Hanan Mohamed al-Sanawy, 22, a computer science student ‘was released after investigations showed that she was the wrong person,’ the source told the German Press Agency dpa.
Yemen said earlier it had arrested Hanam al-Sanawy based on a US intelligence tip.
The two packages, later intercepted in Dubai and Britain, had been sent from the Yemeni capital of Sana’a.
Qatar Airways confirmed Sunday that it had shipped on two passenger planes a parcel that originated in Yemen and was found to contain explosive materials.
The parcel first went from Sana’a to Doha and then on a second plane to Dubai where it was seized, after what officials said were intelligence tip-offs.

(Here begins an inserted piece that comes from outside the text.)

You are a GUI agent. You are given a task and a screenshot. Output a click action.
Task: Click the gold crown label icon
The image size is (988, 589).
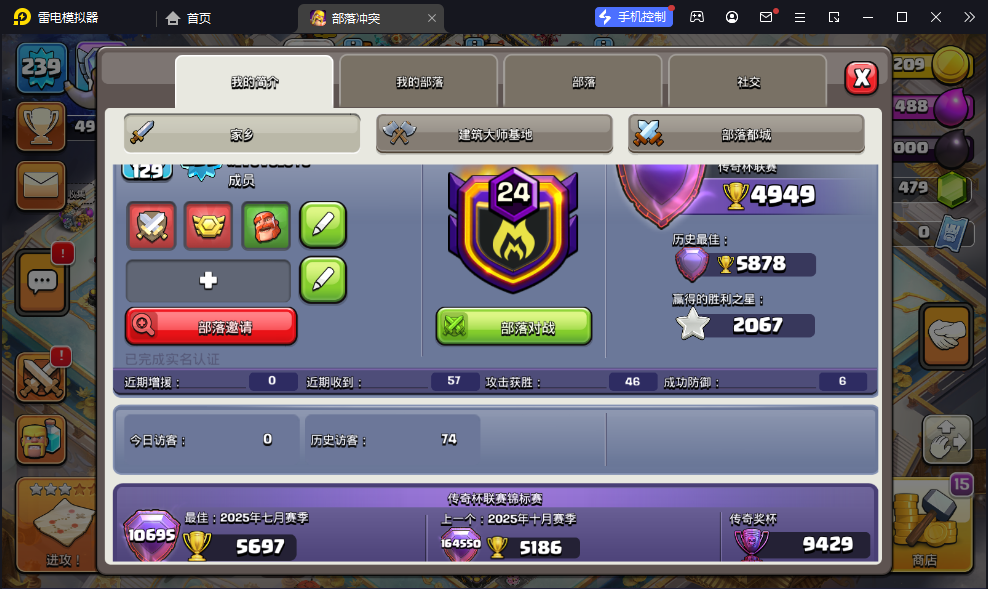pyautogui.click(x=209, y=226)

The airline said that responsibility for cargo inspections lay with the country of origin, in this case Yemen, and not with transit countries or carriers.
The second bomb parcel was discovered Friday in Britain’s East Midlands Airport, where it had arrived via the German city of Cologne.
Germany has banned arrivals of all air cargo from Yemen, Transport Minister Peter Ramsauer said.
The White House’s top counterterrorism official said the same individual was likely to be behind several bombs originating from Yemen.
‘I think the indications are right now based on the forensics analysis that it’s an individual who has been responsible for putting these devices together, the same (person),’ John Brennan told the US television channel ABC.
He was referring to the latest packages as well as a bomb which was used in an assassination attempt on Saudi Arabia’s top counterterrorism official and the Christmas Day attempt last year to blow up an airliner over Detroit.
US officials have said Saudi-born bomb-maker, Ibrahim Hassan al- Asiri, is linked to the case, though they say other people are also involved. He is said to have been linked to numerous attacks originating in Yemen.
Brennan said on various US Sunday morning television programmes that authorities were still searching for other packages that might contain explosives, saying that in his mind the ‘sophistication’ of the two intercepted packages so far indicate that ‘it was an Al Qaeda in the Arabian Peninsula effort’.
The Yemeni government continued to stress its resolve to fight against terrorism ‘despite hype over the explosive packages’, the state-run news agency SABA reported.
‘I want to affirm that there are unfortunately different and exaggerating reports on the issue serving Al Qaeda and at the same time harming counterterrorism efforts,’ Yemeni Information Minister Hassan al-Lawzi said.
Meanwhile, the debate over the economics of security was revived, as the British pilots union charged that a focus of resources on security for passenger planes ‘left the door open’ for attacks on other sectors of the aviation industry, including cargo.
British and US officials have said that the parcels intercepted could have exploded on board a plane.